* _The exercise_
Select every line of the records that contains the string "label" and copy those lines.

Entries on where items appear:
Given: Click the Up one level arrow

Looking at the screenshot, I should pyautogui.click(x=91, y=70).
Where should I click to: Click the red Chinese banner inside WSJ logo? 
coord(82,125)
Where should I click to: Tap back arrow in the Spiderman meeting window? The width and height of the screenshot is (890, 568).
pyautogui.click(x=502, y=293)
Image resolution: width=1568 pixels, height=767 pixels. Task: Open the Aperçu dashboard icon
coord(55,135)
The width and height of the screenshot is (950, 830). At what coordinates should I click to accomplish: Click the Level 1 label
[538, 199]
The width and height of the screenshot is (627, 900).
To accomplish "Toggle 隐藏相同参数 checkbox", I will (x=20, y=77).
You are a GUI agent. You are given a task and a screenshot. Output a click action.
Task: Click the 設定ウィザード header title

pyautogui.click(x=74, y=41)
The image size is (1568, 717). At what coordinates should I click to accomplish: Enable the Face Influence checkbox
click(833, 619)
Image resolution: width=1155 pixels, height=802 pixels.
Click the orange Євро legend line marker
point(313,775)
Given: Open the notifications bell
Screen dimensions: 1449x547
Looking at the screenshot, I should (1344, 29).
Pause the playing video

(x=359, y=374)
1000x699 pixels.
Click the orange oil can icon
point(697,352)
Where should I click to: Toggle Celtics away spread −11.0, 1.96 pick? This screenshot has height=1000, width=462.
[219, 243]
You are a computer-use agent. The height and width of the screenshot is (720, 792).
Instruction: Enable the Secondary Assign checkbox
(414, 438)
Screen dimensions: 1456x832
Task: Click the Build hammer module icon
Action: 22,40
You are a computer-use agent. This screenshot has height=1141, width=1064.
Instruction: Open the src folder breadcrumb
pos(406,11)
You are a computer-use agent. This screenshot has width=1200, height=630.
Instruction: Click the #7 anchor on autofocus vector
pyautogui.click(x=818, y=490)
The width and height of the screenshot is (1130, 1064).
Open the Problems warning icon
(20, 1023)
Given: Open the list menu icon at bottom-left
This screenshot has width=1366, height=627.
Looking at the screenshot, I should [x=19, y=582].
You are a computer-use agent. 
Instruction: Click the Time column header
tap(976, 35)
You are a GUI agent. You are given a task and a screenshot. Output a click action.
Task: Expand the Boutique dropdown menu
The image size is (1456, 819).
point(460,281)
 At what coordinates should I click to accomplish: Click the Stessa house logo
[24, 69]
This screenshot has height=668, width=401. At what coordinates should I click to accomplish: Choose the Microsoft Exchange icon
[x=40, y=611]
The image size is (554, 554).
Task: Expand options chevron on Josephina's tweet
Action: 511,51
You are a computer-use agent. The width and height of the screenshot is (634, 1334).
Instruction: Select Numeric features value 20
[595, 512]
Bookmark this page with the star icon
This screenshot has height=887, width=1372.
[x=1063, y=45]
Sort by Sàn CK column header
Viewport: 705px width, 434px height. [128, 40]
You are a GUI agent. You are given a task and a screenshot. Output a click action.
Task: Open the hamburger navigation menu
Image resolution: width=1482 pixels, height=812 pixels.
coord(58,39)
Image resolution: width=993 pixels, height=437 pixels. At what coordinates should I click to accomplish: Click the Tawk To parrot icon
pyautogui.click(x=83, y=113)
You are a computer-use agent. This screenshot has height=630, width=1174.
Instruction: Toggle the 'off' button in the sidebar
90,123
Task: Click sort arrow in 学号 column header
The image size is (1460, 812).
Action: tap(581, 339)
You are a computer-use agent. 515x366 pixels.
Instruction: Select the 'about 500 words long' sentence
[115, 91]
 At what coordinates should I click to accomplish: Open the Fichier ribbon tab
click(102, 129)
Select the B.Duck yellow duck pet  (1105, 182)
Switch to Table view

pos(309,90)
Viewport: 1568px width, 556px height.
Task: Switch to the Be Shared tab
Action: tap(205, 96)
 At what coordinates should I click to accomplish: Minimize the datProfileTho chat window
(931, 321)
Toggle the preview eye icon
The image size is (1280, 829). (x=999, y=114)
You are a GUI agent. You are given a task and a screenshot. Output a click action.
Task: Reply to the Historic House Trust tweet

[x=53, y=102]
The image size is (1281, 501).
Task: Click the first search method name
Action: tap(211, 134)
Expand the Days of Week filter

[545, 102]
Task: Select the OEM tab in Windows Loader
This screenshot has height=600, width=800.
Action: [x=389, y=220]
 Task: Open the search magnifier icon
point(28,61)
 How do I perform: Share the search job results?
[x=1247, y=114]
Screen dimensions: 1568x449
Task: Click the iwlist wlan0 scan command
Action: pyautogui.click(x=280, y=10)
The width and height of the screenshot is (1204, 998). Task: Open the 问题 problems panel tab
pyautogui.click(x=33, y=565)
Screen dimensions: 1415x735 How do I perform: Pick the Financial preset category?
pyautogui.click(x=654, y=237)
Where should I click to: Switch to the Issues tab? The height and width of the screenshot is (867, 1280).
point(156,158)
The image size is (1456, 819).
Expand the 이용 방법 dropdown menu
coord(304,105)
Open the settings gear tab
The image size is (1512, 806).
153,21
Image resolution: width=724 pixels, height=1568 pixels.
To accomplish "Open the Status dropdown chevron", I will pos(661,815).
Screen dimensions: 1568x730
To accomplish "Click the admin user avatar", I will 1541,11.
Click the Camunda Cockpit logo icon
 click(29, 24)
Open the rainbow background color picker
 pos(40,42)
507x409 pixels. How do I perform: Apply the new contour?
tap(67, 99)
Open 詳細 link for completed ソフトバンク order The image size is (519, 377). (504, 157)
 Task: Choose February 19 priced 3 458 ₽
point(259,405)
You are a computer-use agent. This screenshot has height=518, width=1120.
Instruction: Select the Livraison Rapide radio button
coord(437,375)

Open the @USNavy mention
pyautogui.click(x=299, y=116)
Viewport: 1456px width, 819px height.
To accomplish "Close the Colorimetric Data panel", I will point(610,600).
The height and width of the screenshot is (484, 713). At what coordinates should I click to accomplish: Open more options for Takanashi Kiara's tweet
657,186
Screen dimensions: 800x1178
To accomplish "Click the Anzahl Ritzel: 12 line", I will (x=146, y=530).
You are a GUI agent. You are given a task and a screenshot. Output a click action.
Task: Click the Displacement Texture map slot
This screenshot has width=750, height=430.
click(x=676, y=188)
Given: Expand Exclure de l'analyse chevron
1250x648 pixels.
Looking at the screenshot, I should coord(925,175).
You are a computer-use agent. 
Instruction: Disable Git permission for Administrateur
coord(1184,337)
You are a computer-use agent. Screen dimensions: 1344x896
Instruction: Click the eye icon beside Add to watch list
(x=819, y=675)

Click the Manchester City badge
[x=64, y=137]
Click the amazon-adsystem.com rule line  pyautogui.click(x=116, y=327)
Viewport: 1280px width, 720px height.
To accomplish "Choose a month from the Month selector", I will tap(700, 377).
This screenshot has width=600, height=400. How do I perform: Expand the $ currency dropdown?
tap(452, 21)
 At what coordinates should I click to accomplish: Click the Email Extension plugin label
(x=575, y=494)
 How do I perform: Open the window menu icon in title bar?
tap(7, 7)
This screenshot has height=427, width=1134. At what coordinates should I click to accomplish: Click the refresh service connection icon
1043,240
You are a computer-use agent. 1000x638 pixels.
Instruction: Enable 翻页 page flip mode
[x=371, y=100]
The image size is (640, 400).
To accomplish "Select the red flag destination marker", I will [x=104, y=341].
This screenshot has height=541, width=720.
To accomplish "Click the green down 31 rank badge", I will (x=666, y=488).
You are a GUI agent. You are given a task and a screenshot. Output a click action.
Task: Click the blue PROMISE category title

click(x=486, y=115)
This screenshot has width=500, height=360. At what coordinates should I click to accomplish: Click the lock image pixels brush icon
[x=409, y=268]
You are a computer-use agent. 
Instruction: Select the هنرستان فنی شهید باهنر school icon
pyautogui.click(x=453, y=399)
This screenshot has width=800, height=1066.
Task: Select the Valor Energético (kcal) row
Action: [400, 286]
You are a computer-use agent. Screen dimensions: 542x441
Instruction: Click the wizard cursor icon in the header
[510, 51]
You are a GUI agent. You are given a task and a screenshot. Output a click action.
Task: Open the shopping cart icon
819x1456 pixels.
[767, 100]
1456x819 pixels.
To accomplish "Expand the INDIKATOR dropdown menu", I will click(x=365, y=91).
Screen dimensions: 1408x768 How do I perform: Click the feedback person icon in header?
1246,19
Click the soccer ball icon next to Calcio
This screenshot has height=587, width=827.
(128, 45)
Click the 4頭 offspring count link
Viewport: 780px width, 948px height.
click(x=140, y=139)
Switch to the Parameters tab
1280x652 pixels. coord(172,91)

* _Solution for this exercise_
The width and height of the screenshot is (950, 830). At what coordinates should I click to accomplish: Click the Level 1 label
 At what coordinates should I click to accomplish: Click the Email Extension plugin label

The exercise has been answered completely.